* RECORDS FOR THIS TASK *
*** Block opens ***
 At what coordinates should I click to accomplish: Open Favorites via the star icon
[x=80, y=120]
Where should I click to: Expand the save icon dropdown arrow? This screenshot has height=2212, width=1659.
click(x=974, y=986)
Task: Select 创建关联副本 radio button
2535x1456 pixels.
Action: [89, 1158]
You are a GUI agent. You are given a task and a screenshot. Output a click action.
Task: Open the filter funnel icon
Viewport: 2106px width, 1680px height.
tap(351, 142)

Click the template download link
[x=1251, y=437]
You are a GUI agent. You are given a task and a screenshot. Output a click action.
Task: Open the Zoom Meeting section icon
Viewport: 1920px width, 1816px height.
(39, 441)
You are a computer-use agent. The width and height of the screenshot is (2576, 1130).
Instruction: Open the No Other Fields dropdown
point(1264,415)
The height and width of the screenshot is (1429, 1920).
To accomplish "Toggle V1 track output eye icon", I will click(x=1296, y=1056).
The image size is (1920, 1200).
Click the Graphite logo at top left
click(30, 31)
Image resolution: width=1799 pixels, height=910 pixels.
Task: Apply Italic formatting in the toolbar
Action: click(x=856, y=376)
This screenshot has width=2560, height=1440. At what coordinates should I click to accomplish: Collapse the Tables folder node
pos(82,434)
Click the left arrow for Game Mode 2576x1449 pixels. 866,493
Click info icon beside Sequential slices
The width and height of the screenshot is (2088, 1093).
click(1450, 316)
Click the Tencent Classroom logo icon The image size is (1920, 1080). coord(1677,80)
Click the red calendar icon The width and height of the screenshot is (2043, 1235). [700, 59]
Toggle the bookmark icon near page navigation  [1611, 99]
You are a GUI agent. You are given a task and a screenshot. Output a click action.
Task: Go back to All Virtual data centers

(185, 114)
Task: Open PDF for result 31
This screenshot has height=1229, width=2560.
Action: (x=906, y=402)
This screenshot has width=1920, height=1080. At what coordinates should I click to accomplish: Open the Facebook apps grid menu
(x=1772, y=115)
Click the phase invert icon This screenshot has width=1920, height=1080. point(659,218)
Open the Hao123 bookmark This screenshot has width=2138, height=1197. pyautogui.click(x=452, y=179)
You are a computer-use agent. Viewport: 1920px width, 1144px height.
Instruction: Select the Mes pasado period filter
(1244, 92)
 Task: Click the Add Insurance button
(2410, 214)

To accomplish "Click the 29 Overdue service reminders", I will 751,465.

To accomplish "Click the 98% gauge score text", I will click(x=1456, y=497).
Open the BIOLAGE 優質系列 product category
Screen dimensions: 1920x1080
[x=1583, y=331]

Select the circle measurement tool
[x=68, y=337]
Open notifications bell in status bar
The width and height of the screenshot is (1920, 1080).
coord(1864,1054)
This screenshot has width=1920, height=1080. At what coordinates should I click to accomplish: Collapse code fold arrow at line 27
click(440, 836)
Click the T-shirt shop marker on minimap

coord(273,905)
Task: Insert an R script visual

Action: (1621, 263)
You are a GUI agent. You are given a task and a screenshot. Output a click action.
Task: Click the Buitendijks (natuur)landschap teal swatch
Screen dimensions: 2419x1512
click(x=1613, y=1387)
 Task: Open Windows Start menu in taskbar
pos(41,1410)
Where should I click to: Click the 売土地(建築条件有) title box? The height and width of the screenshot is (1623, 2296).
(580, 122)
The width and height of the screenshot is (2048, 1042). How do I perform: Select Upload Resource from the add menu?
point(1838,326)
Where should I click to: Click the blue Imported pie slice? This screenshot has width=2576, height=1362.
*** Block closes ***
* YOUR OBJECTIVE *
A single number is the whole answer: the count of lines above that hold "will".

* TASK ANSWER *
3